Si dice che per costruire bisogna distruggere. A volte, purtroppo, si distrugge solo per il piacere di distruggere, per vendetta. È quello che è successo tra il 13 e il 15 febbraio 1945, durante la Seconda Guerra Mondiale, a Dresda, in Germania.

Situata nella Germania orientale, sulle rive dell’Elba, Dresda era chiamata la “Firenze sull’Elba” per la sua architettura barocca, i musei, i teatri, le gallerie d’arte e una grande tradizione musicale. Fino al 1945, la città era stata in gran parte risparmiata dai bombardamenti alleati, probabilmente perché non era un obiettivo strategico in quanto priva di importanti industrie belliche e di particolari strutture militari.

In quei mesi di inizio 1945, con l’Armata Rossa in avanzamento da est e gli alleati che spingevano da ovest, la città era diventata un rifugio ritenuto sicuro da civili, profughi e feriti di guerra.
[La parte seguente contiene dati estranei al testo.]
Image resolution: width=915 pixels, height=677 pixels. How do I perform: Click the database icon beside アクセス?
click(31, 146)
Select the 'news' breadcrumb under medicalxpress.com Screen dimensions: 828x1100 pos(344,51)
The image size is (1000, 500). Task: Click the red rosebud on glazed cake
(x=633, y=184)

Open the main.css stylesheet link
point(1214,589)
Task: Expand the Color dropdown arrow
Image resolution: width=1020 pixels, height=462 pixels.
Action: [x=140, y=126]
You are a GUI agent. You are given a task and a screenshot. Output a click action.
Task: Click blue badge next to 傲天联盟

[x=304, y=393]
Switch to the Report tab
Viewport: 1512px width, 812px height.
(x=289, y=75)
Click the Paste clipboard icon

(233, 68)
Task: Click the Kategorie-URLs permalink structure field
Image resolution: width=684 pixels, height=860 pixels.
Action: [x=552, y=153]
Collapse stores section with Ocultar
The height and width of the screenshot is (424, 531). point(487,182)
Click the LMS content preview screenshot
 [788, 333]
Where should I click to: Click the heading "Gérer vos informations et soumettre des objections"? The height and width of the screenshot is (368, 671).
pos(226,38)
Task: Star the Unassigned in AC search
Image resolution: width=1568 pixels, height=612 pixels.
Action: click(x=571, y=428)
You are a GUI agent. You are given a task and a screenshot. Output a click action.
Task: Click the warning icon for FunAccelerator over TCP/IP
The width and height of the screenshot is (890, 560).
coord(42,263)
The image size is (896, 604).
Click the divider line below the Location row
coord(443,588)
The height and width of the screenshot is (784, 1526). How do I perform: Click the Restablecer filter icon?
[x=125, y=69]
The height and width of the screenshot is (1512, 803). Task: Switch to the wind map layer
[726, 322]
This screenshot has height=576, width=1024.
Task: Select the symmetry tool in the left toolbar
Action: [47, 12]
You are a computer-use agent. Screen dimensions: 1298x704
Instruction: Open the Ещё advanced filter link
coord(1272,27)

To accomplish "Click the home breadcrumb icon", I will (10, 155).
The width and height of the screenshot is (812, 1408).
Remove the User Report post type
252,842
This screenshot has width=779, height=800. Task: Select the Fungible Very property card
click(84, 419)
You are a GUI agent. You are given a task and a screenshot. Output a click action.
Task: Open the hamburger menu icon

E invece, con una operazione durata tre giorni, denominata “Operation Thundeclap”, la città venne completamente distrutta.

Il bombardamento di Dresda è uno degli episodi più discussi della Seconda Guerra Mondiale, non solo per l’entità della distruzione e il numero di vittime civili, ma per le implicazioni morali e strategiche che ancora oggi alimentano il dibattito storico. Fu un atto necessario per accelerare la fine del conflitto? O un esempio di violenza indiscriminata travestita da strategia militare?

Naturalmente i giudizi sono diversi e diametralmente opposti. Per alcuni è considerato un crimine di guerra in quanto un atto sproporzionato perché da lì a poco la Germania si sarebbe arresa (lo fece il 7 maggio) e in ogni caso quello non era un obiettivo che poteva giustificare un simile attacco. Per altri invece si deve considerare legittimo perché la città per i tedeschi era un importante snodo e quindi il prolungare la guerra avrebbe causato più morti di quanti non ce ne siano stati durante i tre giorni di bombardamenti.

Che si creda all’una o all’altra versione, di certo c’è che Dresda è diventata un simbolo della brutalità e dell’inutilità della guerra moderna (quello che sta accadendo nella striscia di Gaza o in Ucraina è forse qualcosa di diverso?), dove la linea che separa gli obiettivi militari da quelli civili spesso diventa invisibile. Per questo la guerra, come diceva spesso Gino Strada, non è mai una soluzione. Perché ciò che si distrugge, ammesso che si possa ricostruire, non sarà mai come prima.